■ Given records:
···

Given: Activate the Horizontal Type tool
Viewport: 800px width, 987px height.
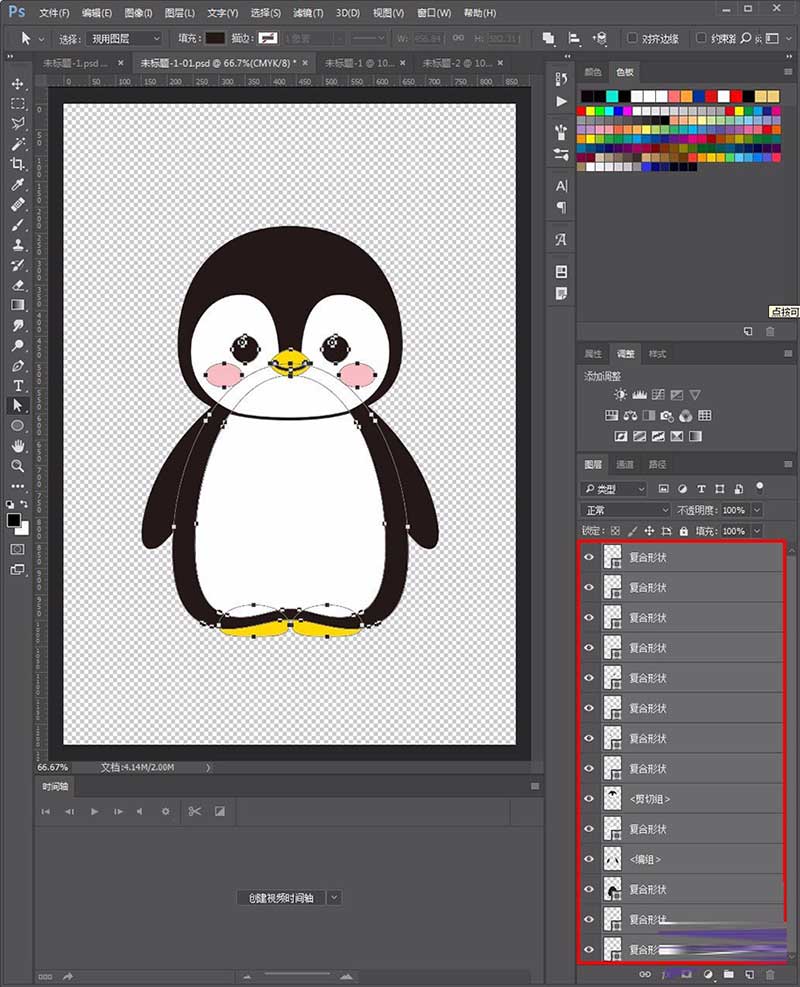Looking at the screenshot, I should click(x=18, y=386).
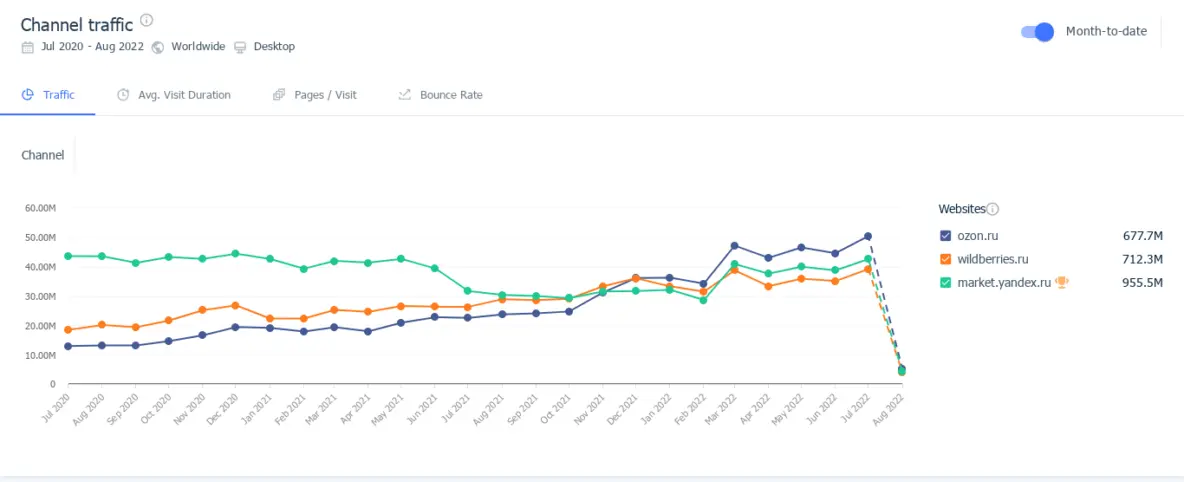Click the trophy icon next to market.yandex.ru

click(1062, 283)
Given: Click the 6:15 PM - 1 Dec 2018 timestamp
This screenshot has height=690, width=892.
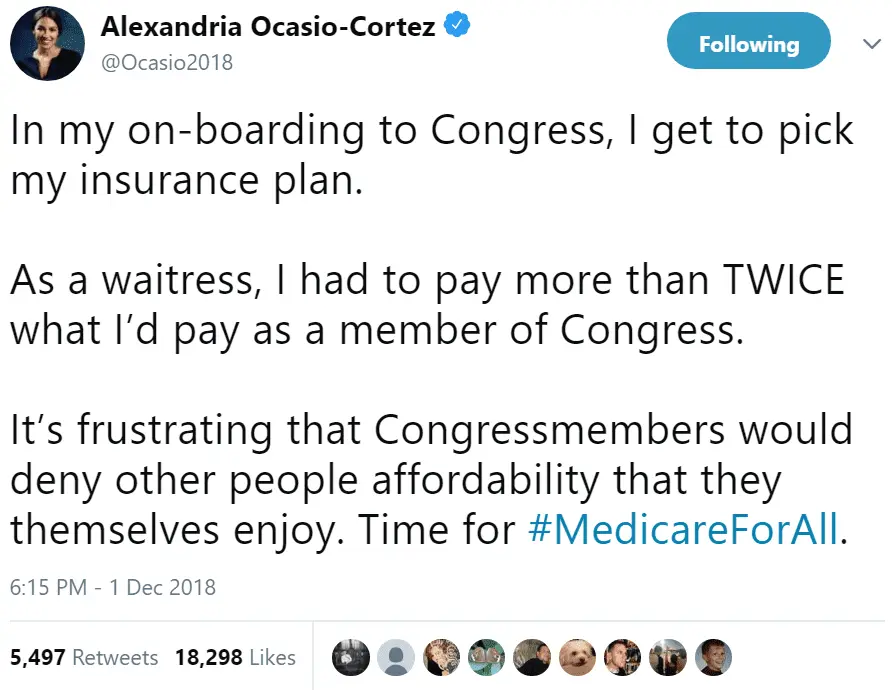Looking at the screenshot, I should pyautogui.click(x=113, y=587).
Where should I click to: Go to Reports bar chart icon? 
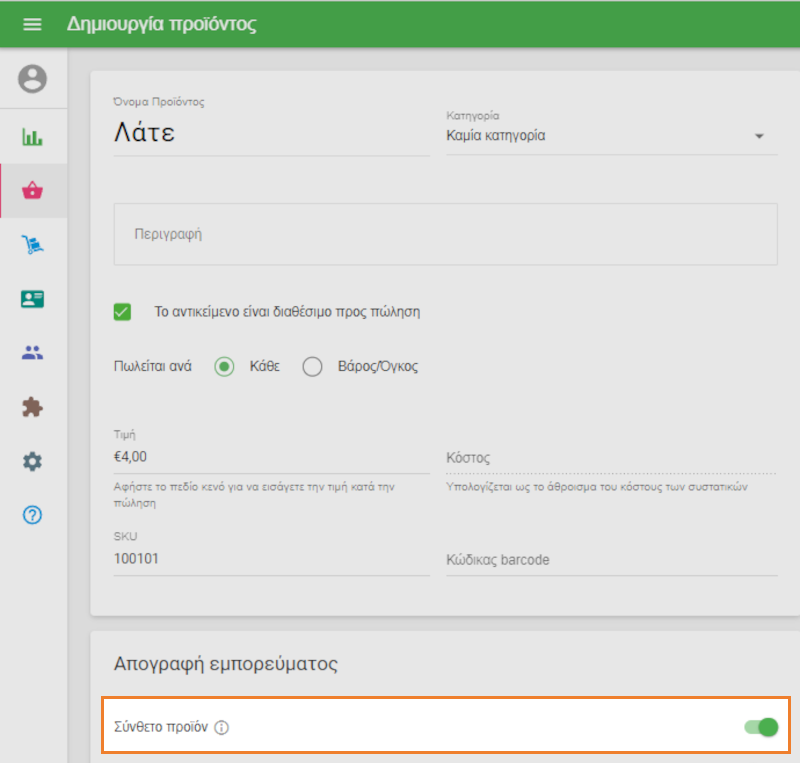(x=33, y=137)
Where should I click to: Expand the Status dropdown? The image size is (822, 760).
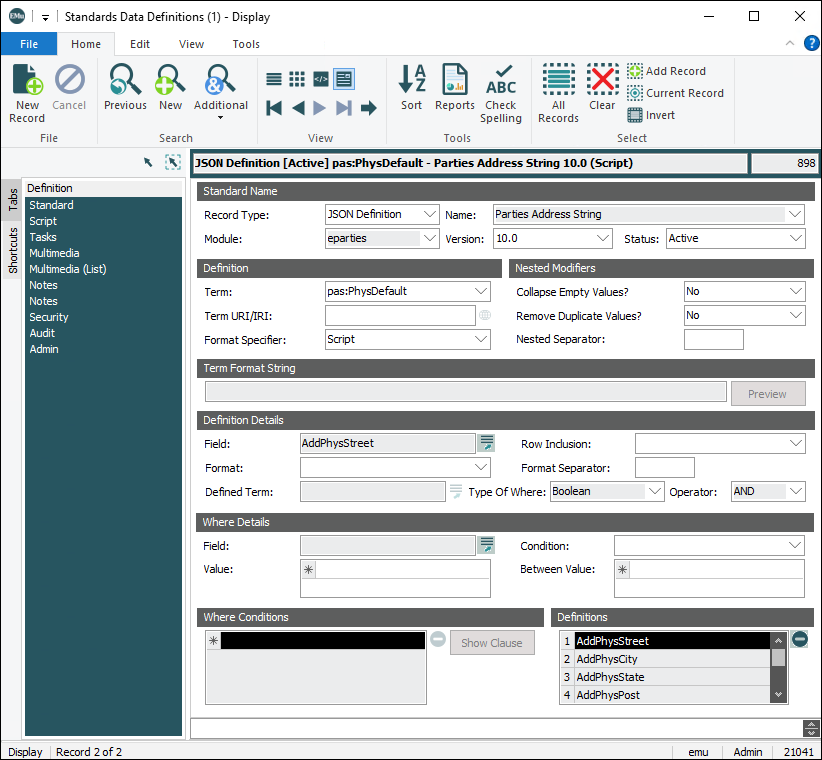pyautogui.click(x=795, y=239)
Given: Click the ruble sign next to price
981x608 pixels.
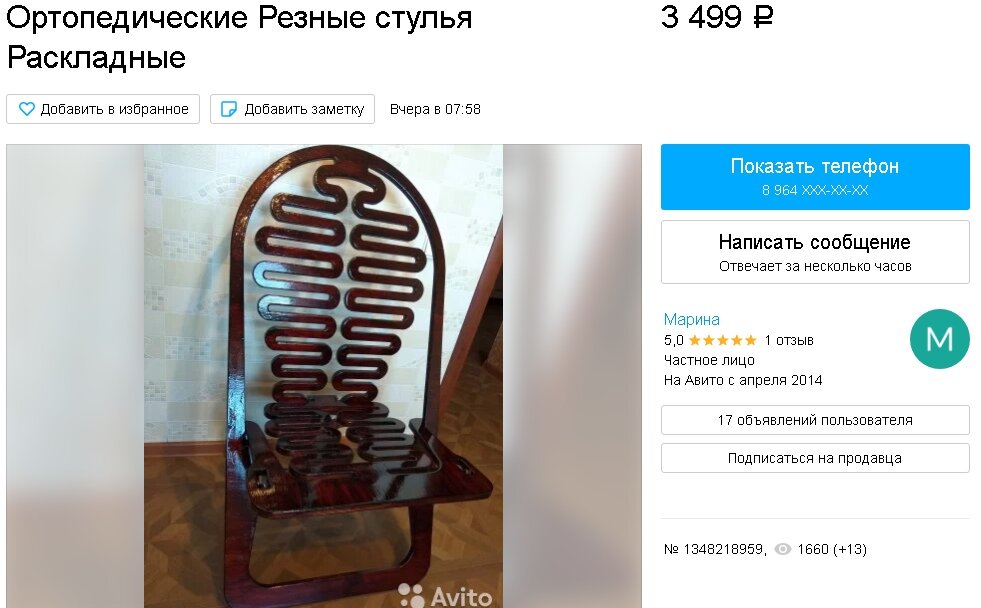Looking at the screenshot, I should (763, 18).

···

■ Your assignment:
Would you return the data exactly as written, without the pictures?

■ Answer to this task:
Given: Activate the Horizontal Type tool
Viewport: 800px width, 987px height.
Looking at the screenshot, I should click(x=18, y=386).
Click the trophy icon next to market.yandex.ru

click(1062, 283)
Given: Click the 6:15 PM - 1 Dec 2018 timestamp
This screenshot has height=690, width=892.
Looking at the screenshot, I should pyautogui.click(x=113, y=587).
Where should I click to: Go to Reports bar chart icon? 
(x=33, y=137)
Where should I click to: Expand the Status dropdown? The image size is (822, 760).
pyautogui.click(x=795, y=239)
Given: Click the ruble sign next to price
981x608 pixels.
Looking at the screenshot, I should (763, 18).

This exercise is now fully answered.